Exercise instructions
Take from the data every line in which the word "agent" is found.

Material for the task
..........
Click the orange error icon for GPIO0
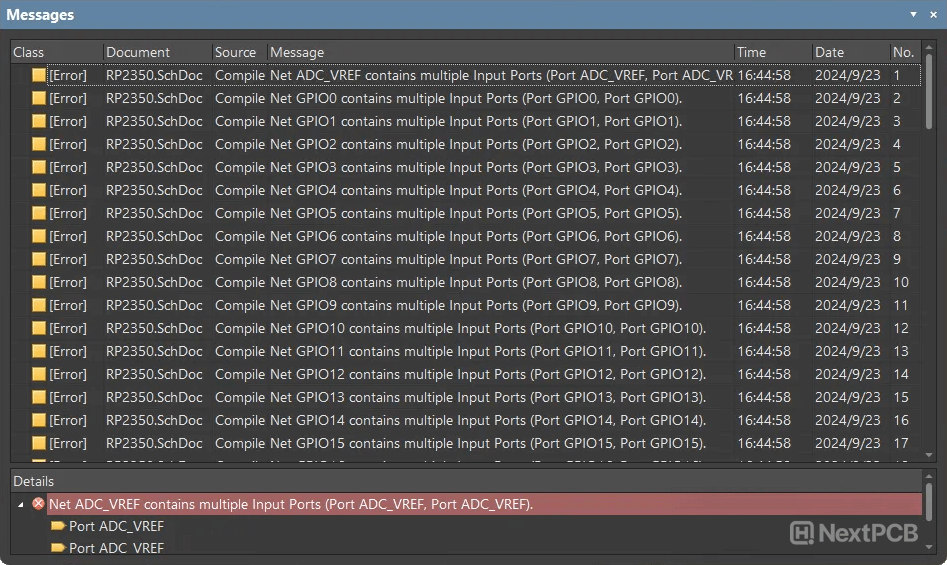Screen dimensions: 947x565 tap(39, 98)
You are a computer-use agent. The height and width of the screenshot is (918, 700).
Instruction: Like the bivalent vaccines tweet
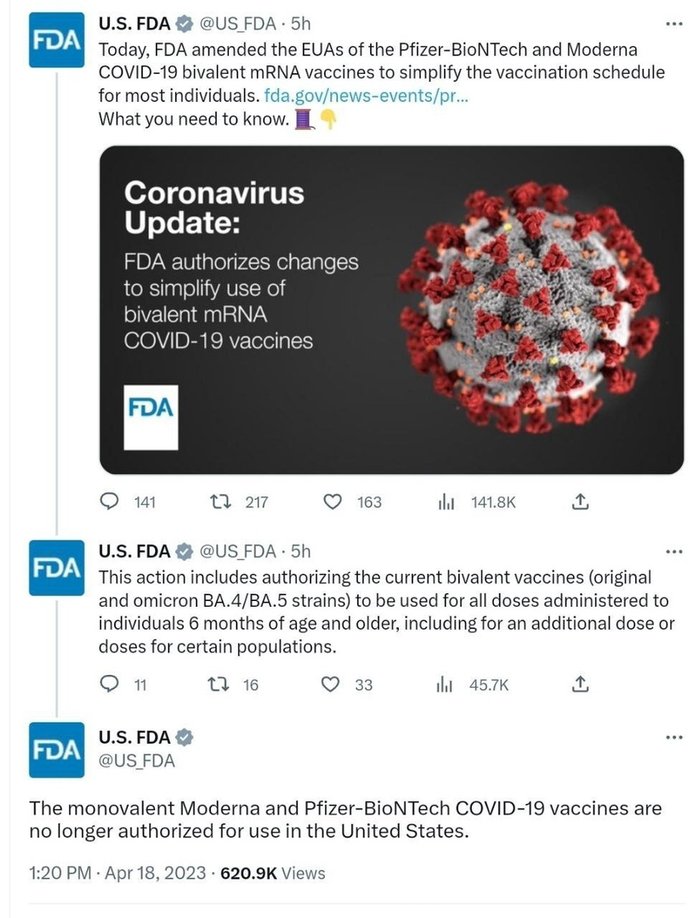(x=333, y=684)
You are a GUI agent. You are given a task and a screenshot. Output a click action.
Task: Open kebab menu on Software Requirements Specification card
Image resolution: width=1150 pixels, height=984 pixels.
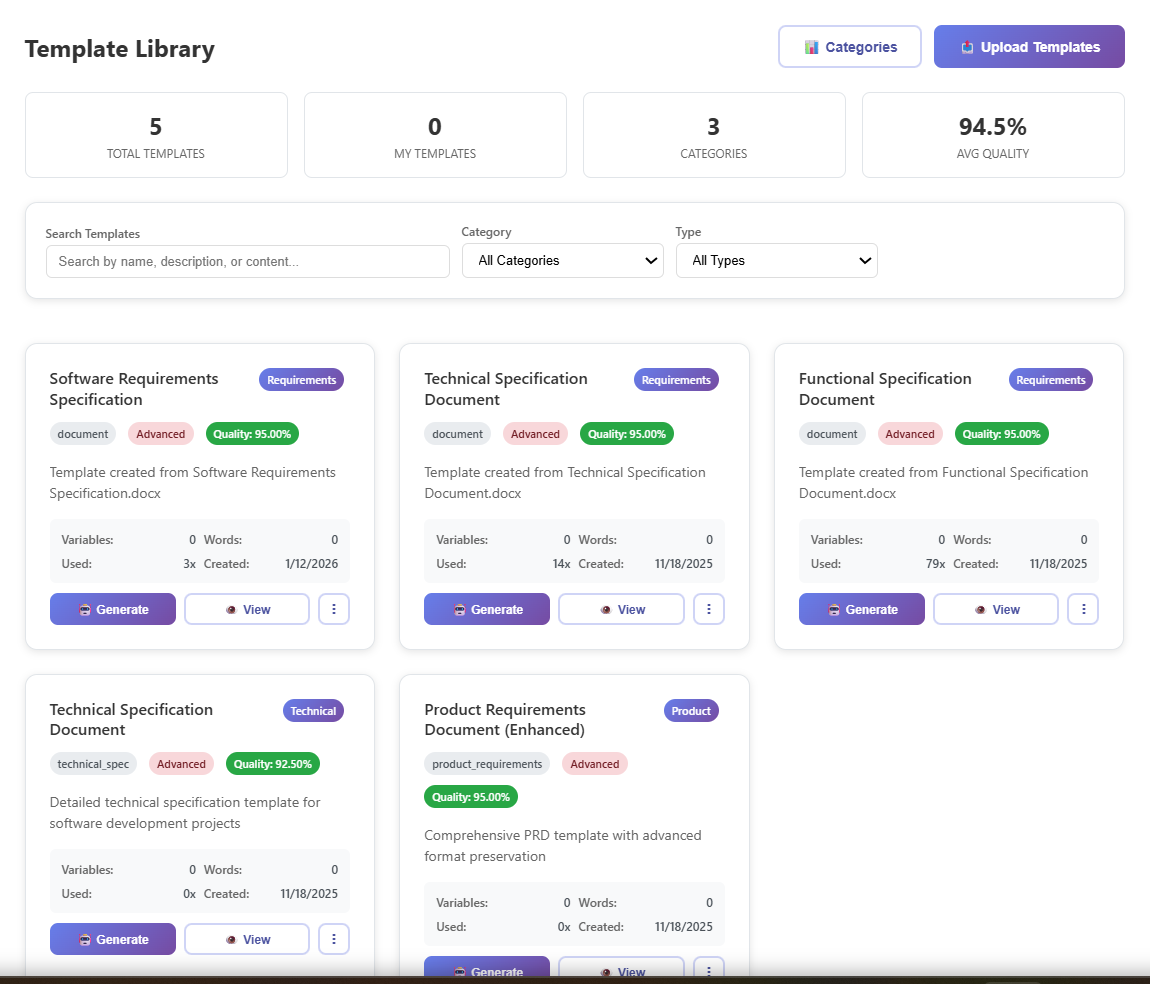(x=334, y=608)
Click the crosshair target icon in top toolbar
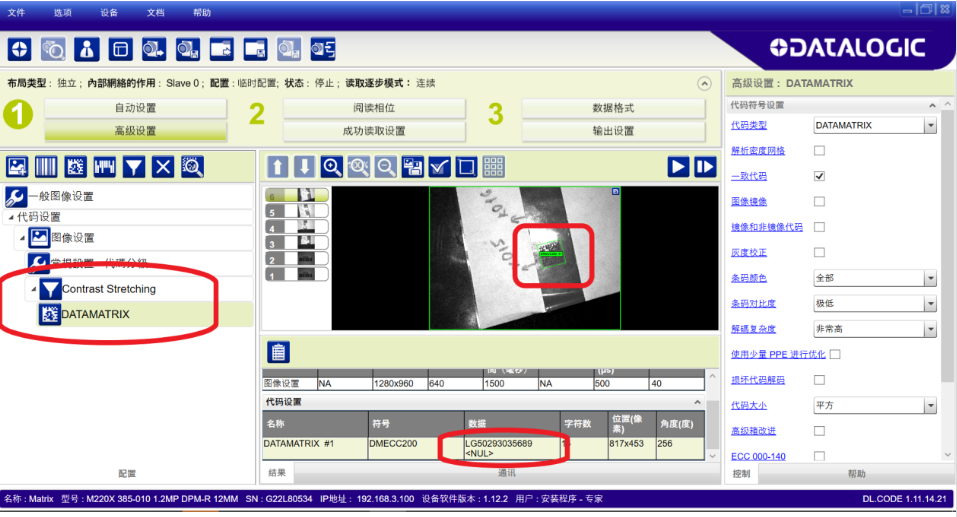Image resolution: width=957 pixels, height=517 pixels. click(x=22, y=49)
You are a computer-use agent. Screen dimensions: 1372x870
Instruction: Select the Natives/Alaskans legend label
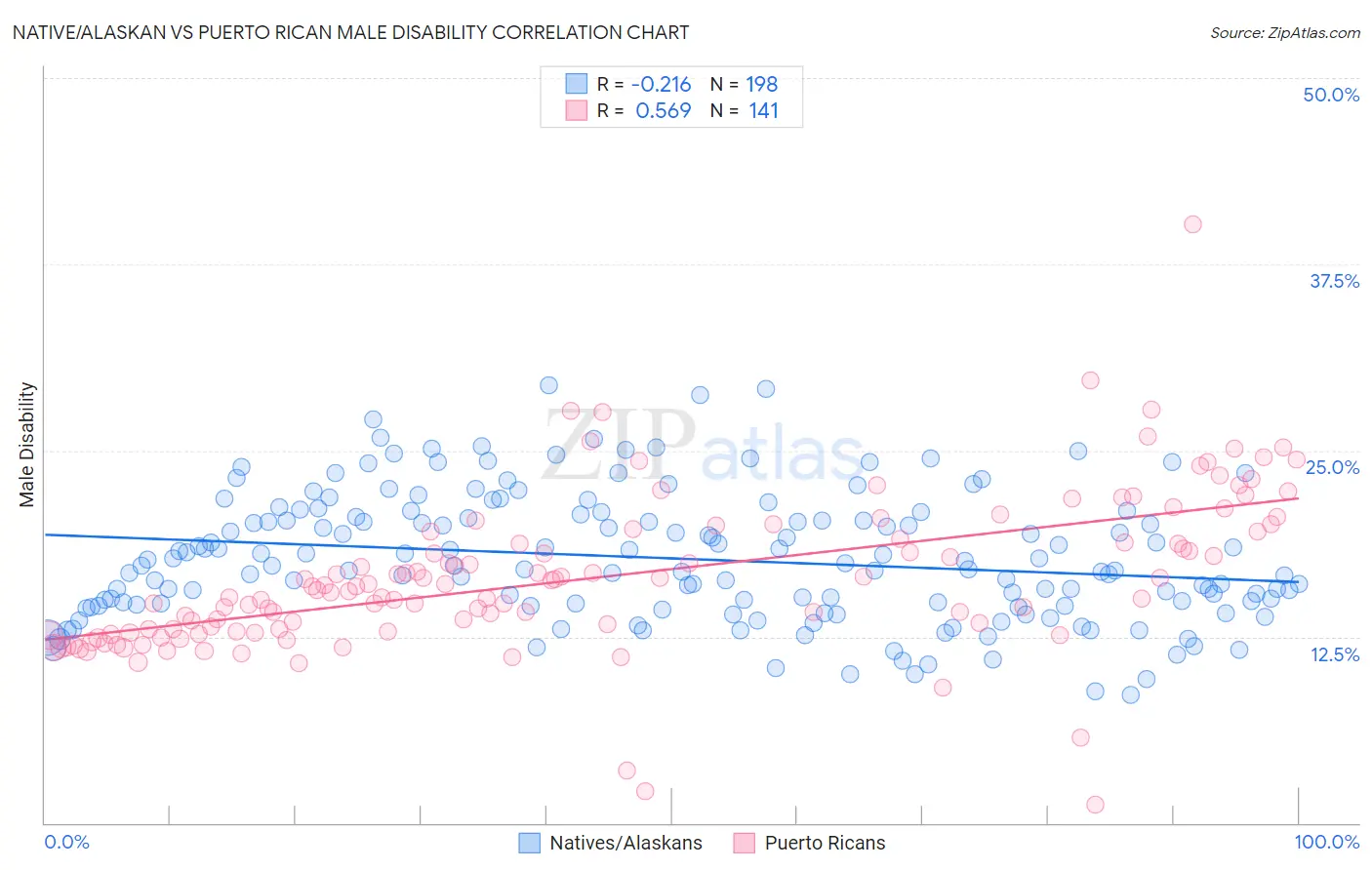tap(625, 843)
..........
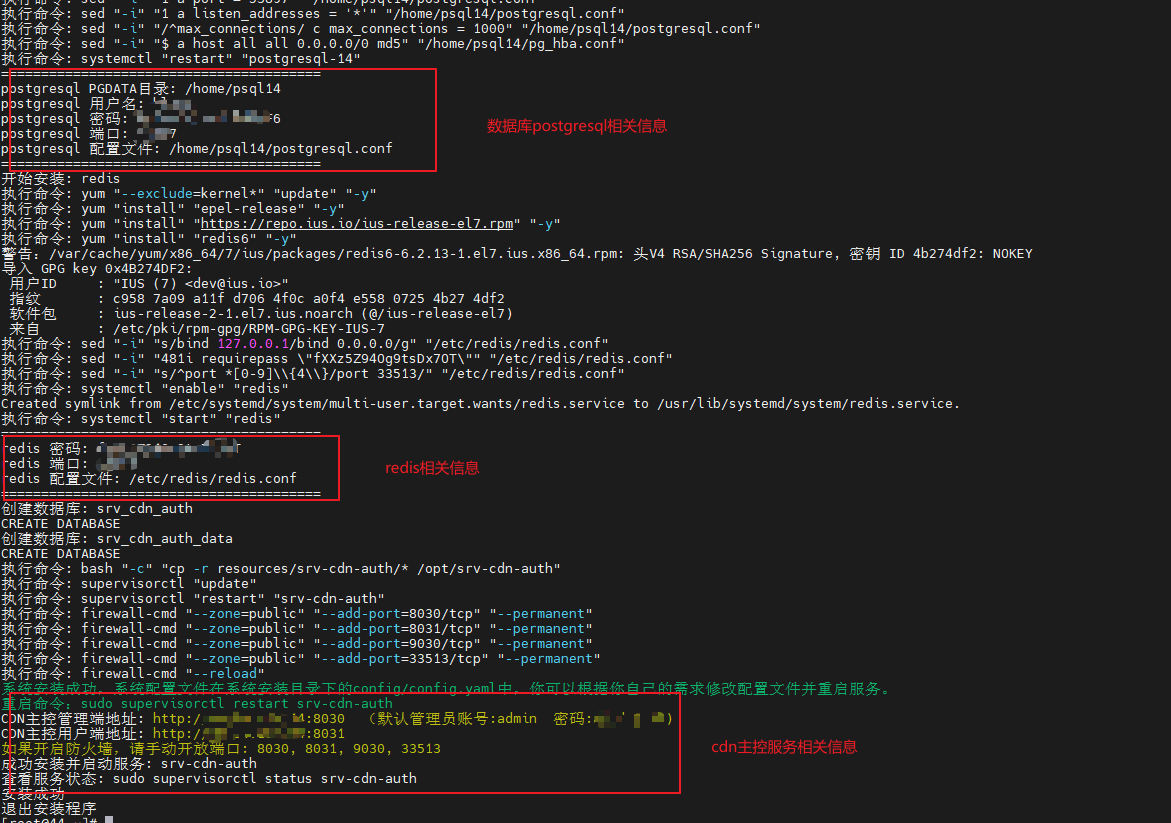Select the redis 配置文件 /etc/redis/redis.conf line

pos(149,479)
..........
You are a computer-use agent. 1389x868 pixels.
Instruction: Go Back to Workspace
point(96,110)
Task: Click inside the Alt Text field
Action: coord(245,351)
..........
Response below
You are a computer-use agent. The height and width of the screenshot is (918, 700).
You are a GUI agent. You are given a task and a screenshot. Output a click action.
You are a computer-use agent. Screen dimensions: 1372x870
You are a computer-use agent. 1389x868 pixels.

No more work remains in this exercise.